Punt 13° betreft het bouwen, verbouwen en uitbreiden van gebouwen waar op regelmatige basis aan jeugdwerk wordt gedaan. De Vlaamse Codex Ruimtelijke Ordening voorziet in artikel 4.4.19, § 1, eerste lid, 5° uitbreidingsmogelijkheden voor zonevreemde onderwijsinstellingen, jeugdverenigingen en jeugdverblijfscentra (buiten ruimtelijk kwetsbaar gebied). Deze zonevreemde basisrechten worden aan deze instellingen of organisaties geboden omdat deze initiatieven aan belangrijke maatschappelijke noden tegemoet komen.

Om artikel 4.4.19 VCRO te kunnen toepassen moet het echter gaan over hoofdzakelijk vergunde (of vergund geachte) constructies. Dit is doorgaans geen probleem voor onderwijsinstellingen en jeugdverblijfscentra. Maar voor jeugdverenigingen is het soms minder eenvoudig om aan te tonen dat hun jeugdlokalen hoofdzakelijk vergund (of vergund geacht) zijn. De gebouwen zijn immers soms het resultaat van vrij spontaan en organisch gegroeide lokale initiatieven.

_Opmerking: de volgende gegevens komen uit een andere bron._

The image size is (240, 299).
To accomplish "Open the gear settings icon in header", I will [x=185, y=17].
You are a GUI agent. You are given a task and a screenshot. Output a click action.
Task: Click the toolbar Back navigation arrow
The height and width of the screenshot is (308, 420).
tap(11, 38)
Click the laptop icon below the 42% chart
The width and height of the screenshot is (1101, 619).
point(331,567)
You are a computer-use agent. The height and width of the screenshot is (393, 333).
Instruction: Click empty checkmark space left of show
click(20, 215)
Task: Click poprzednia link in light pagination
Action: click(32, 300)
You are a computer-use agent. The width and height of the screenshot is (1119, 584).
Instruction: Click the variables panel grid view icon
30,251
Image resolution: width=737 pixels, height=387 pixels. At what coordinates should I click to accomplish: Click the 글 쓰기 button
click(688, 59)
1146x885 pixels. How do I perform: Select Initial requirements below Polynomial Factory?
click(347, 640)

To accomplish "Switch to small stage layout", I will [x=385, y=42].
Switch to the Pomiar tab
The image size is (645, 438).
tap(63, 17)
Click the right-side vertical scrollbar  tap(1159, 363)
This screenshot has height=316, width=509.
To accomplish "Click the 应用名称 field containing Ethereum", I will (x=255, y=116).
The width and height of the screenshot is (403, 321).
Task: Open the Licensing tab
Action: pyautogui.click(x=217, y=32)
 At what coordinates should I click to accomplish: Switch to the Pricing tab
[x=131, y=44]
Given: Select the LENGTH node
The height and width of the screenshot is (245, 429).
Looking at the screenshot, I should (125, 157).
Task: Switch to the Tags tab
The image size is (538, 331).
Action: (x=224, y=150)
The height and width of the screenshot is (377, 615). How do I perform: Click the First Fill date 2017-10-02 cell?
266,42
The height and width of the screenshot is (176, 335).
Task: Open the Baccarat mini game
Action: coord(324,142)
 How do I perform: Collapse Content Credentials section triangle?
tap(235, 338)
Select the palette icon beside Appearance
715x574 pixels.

Omwille van het maatschappelijk belang dat deze jeugdverenigingen (en dus ook hun gebouwen) hebben, is het aangewezen de jeugdlokalen uitdrukkelijk op te nemen op de lijst van handelingen van algemeen belang, meer bepaald in artikel 3, § 2. Hierdoor kunnen dergelijke initiatieven - door het doorlopen van de vergunningsprocedure - - gebouwd worden (en bijgevolg ook geregulariseerd worden), - uitgebreid worden zonder dat hiervoor een planningsinitiatief nodig is.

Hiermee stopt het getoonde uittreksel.